__Requirements__:
Which lines in the entries below contain the word "column"? Pull out each of those lines and copy it unchanged.

__Material supplied__:
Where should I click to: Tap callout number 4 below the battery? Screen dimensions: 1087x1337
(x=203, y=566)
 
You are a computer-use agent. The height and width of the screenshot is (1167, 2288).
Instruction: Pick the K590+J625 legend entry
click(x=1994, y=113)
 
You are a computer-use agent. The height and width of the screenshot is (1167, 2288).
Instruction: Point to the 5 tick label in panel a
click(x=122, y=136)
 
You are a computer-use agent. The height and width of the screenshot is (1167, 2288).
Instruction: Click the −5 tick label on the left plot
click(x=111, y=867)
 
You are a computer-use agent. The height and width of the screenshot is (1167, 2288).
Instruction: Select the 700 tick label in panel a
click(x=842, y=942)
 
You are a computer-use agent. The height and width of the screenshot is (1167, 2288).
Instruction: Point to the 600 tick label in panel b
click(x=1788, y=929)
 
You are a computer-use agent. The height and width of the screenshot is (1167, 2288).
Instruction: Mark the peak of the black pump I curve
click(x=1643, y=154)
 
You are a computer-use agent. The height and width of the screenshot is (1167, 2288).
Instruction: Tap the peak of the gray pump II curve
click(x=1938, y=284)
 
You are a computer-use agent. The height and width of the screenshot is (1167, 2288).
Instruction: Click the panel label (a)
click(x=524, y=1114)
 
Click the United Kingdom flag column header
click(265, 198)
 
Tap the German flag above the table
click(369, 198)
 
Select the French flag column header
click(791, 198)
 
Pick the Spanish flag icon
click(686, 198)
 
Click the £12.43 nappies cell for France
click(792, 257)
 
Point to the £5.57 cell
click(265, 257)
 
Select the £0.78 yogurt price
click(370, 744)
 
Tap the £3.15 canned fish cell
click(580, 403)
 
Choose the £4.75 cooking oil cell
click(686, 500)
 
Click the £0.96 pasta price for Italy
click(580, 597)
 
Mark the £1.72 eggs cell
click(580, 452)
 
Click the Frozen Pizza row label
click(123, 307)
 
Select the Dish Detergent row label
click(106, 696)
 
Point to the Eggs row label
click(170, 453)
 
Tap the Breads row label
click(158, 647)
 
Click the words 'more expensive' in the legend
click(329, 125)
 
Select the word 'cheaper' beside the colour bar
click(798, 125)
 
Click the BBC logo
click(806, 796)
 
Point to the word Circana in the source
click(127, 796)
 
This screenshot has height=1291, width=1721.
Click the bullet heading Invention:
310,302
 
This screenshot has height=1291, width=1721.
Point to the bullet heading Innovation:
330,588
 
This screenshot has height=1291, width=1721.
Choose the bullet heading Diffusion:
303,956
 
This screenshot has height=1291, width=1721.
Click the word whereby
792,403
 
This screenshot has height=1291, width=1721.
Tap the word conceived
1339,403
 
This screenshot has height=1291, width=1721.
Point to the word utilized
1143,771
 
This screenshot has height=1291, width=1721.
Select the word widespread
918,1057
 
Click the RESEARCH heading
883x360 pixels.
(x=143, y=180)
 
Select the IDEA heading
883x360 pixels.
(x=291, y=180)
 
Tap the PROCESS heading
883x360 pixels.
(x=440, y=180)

__Expected answer__:
Click the United Kingdom flag column header
Select the French flag column header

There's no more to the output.